***** Task data
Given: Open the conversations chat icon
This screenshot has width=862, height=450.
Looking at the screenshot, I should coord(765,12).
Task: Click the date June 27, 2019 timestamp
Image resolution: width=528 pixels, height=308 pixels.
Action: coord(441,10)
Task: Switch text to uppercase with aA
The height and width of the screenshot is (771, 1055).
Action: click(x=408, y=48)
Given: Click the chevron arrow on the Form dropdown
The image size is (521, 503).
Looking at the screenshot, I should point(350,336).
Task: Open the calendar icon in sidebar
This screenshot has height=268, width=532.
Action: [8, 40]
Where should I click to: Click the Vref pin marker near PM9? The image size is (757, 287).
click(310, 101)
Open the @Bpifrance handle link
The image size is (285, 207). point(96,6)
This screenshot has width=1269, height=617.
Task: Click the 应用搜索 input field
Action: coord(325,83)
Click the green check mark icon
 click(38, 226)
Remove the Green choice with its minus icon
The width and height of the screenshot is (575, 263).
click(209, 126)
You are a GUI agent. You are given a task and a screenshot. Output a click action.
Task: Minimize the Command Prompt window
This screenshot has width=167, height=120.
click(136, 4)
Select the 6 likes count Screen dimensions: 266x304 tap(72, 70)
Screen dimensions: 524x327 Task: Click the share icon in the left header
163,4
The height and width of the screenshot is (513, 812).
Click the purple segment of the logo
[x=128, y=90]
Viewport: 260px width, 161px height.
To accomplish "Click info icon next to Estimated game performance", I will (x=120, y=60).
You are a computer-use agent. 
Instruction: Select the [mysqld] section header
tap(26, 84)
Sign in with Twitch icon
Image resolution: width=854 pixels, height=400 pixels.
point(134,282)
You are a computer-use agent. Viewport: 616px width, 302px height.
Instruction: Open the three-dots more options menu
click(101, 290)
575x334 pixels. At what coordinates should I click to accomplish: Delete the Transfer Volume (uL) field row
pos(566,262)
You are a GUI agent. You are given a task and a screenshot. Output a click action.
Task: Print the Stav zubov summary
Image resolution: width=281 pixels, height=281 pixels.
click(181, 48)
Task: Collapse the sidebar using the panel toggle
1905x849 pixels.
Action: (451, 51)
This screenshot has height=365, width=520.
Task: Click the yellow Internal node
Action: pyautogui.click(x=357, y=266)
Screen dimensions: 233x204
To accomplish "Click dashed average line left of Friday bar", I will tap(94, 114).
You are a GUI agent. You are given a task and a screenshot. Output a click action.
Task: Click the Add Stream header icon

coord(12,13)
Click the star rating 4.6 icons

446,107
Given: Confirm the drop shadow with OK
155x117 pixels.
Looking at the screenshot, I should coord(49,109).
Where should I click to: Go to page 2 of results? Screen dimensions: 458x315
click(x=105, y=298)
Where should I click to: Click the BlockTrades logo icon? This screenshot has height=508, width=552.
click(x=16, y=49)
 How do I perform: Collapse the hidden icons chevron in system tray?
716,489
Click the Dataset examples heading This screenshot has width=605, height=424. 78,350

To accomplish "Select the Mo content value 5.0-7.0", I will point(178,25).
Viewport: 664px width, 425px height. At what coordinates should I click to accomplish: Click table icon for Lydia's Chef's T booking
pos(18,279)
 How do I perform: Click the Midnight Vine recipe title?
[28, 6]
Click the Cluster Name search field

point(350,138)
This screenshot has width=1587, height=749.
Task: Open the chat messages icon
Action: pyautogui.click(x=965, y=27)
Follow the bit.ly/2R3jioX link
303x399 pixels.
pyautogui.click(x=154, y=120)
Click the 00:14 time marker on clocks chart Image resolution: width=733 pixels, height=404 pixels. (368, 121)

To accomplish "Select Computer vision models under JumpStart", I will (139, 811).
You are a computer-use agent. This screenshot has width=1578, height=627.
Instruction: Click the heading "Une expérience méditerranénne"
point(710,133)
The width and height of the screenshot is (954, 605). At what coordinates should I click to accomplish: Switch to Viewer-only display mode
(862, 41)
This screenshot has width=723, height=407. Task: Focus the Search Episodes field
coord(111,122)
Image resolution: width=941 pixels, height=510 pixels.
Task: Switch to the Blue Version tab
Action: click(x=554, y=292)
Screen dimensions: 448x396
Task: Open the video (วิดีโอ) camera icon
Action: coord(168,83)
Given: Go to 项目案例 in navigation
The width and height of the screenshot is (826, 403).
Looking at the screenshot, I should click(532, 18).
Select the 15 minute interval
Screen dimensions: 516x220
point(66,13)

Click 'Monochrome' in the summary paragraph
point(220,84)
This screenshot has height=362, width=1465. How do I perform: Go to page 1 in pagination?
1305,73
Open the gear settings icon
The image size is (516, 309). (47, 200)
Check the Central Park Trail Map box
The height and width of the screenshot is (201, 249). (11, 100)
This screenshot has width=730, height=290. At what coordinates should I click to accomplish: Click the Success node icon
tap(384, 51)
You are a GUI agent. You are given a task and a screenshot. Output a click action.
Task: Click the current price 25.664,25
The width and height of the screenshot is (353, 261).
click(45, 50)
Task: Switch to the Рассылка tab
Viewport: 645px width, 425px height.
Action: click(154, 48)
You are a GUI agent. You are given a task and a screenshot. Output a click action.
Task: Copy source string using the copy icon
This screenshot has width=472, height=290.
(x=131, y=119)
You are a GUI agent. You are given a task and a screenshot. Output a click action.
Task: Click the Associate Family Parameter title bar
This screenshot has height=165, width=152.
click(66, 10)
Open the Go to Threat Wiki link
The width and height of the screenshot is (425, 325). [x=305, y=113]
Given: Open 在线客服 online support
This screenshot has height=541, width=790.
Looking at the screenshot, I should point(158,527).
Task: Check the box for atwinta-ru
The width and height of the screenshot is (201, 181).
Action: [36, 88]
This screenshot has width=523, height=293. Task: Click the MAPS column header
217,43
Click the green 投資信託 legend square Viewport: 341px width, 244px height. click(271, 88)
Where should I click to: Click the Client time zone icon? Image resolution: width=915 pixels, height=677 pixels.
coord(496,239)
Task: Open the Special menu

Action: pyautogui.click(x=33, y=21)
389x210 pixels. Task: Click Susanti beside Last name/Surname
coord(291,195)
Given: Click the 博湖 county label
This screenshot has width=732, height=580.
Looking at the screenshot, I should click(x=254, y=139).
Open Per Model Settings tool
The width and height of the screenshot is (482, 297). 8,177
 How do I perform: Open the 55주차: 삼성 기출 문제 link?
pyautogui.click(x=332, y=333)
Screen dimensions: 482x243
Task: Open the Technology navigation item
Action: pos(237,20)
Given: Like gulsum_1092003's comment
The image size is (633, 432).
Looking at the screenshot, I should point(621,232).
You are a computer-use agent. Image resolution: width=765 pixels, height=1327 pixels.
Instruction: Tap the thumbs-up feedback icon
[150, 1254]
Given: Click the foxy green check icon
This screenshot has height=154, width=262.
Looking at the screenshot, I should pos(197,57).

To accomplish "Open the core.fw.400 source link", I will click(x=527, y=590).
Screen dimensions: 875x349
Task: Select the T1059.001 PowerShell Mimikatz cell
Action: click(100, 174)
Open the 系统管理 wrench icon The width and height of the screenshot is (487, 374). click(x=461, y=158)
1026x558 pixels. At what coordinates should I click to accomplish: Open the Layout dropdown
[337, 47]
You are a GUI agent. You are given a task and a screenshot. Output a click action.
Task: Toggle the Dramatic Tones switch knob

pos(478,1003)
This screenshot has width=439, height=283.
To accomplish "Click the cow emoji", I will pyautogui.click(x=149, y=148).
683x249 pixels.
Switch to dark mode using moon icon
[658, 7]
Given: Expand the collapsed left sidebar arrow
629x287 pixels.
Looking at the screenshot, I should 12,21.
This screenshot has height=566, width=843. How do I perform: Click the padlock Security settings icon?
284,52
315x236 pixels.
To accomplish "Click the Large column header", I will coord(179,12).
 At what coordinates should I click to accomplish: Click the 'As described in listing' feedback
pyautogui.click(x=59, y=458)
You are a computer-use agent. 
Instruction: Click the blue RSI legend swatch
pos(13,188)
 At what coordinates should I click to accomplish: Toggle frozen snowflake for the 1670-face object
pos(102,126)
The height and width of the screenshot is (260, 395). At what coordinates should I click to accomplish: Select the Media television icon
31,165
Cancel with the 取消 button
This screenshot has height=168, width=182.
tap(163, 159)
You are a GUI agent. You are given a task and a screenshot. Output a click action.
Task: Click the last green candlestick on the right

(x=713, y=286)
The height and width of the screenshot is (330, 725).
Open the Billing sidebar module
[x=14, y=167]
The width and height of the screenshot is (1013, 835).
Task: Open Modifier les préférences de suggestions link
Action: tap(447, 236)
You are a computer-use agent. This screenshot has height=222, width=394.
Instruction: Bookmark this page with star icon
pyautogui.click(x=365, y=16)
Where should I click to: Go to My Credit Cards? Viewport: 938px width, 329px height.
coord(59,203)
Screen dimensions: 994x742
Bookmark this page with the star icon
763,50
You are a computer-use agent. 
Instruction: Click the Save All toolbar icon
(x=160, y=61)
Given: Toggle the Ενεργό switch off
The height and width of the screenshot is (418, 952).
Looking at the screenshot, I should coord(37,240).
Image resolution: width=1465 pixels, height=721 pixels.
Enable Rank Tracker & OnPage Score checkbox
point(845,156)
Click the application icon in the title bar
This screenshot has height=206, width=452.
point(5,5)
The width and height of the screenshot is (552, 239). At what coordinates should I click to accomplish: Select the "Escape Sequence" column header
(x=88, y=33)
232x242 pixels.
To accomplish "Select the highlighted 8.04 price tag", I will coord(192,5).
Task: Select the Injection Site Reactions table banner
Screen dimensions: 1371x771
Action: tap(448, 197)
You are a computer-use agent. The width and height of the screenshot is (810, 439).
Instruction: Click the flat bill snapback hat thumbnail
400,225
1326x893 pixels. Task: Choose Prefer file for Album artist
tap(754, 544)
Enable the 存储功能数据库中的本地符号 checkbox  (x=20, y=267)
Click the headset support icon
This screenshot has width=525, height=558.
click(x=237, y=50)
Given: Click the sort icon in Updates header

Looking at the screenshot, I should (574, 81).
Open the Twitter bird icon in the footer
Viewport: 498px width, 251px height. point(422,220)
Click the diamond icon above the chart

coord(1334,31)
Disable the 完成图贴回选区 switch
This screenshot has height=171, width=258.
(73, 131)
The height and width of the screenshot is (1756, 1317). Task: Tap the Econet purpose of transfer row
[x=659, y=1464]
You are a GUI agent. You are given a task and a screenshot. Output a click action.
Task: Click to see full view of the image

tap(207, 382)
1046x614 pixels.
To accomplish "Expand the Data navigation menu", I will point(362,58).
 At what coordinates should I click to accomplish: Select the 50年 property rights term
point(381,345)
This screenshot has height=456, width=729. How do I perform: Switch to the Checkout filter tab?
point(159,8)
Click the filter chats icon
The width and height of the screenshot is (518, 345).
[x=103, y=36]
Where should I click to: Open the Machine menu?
**********
• What you should do: Could you repeat exactly the lines above from the line with "You are a computer-use agent. Image" up to and including the line with "This screenshot has width=439, height=283.", and only those?

• Exercise solution:
You are a computer-use agent. Image resolution: width=765 pixels, height=1327 pixels.
Instruction: Tap the thumbs-up feedback icon
[150, 1254]
Given: Click the foxy green check icon
This screenshot has height=154, width=262.
Looking at the screenshot, I should pos(197,57).

To accomplish "Open the core.fw.400 source link", I will click(x=527, y=590).
Screen dimensions: 875x349
Task: Select the T1059.001 PowerShell Mimikatz cell
Action: click(100, 174)
Open the 系统管理 wrench icon The width and height of the screenshot is (487, 374). click(x=461, y=158)
1026x558 pixels. At what coordinates should I click to accomplish: Open the Layout dropdown
[337, 47]
You are a GUI agent. You are given a task and a screenshot. Output a click action.
Task: Toggle the Dramatic Tones switch knob

pos(478,1003)
This screenshot has width=439, height=283.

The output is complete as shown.